*EXERCISE PROMPT:*
Keep every word of the entries and print them exactly; the pictures stay out.

*PROVIDED RECORDS:*
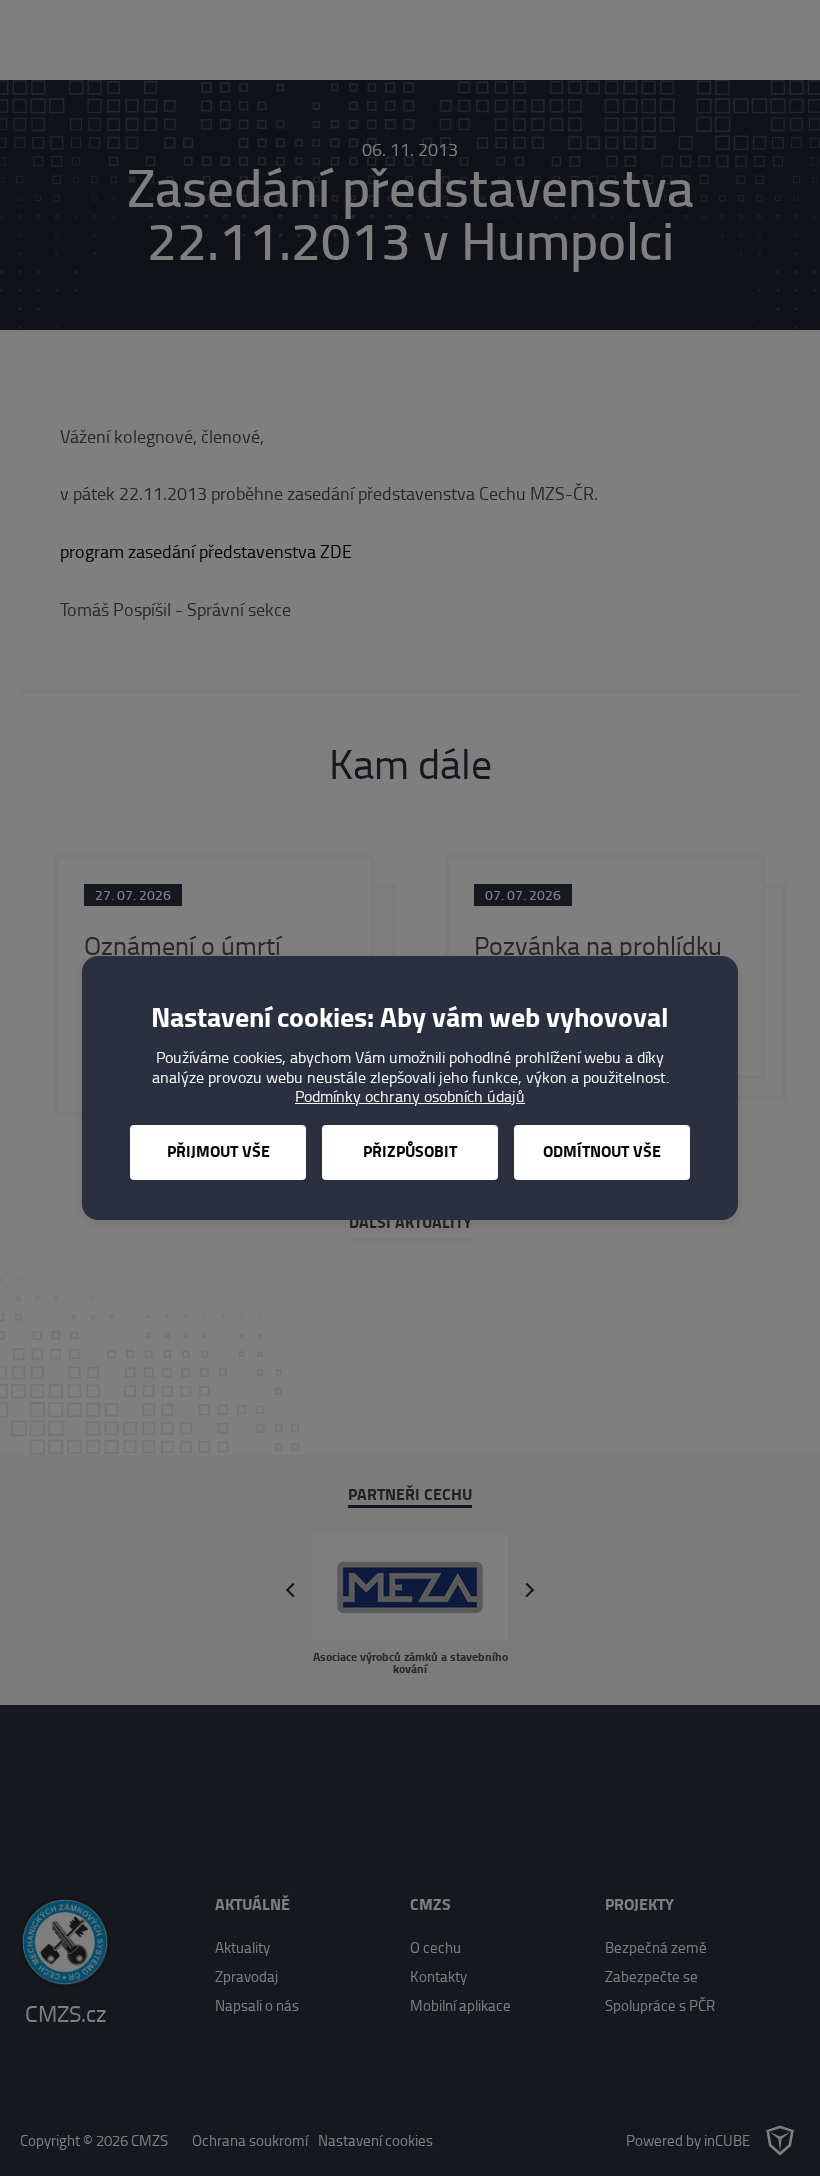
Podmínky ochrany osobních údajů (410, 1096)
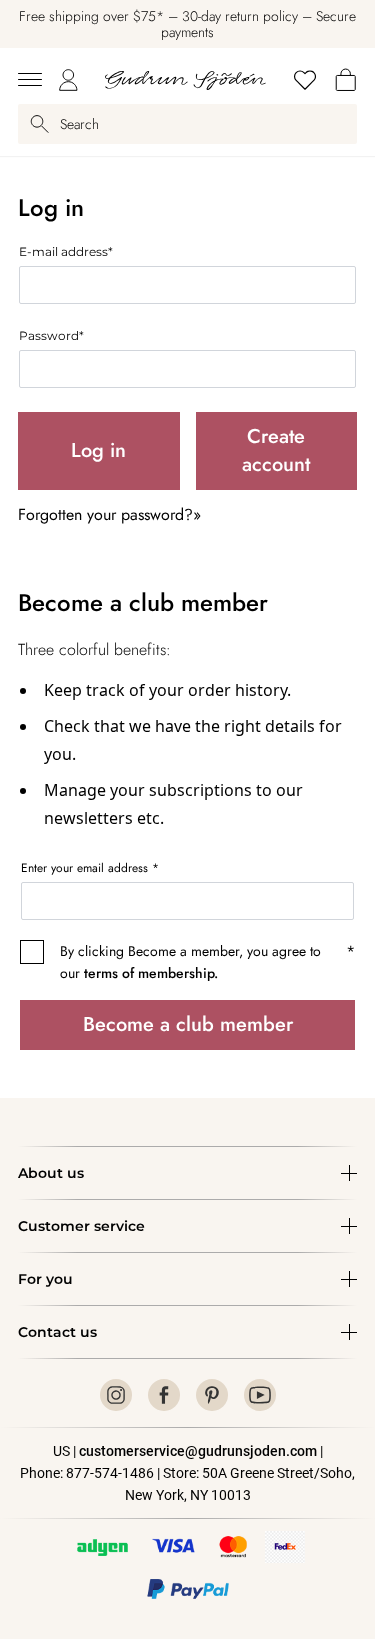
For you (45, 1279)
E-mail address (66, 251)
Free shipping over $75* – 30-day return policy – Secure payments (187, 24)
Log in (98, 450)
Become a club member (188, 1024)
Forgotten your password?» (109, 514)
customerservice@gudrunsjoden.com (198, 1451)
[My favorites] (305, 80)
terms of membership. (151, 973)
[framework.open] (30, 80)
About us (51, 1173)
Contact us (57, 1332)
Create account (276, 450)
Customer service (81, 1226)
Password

*RESPONSE BOX:*
Podmínky ochrany osobních údajů (410, 1096)
For you (45, 1279)
E-mail address (66, 251)
Free shipping over $75* – 30-day return policy – Secure payments (187, 24)
Log in (98, 450)
Become a club member (188, 1024)
Forgotten your password?» (109, 514)
customerservice@gudrunsjoden.com (198, 1451)
[My favorites] (305, 80)
terms of membership. (151, 973)
[framework.open] (30, 80)
About us (51, 1173)
Contact us (57, 1332)
Create account (276, 450)
Customer service (81, 1226)
Password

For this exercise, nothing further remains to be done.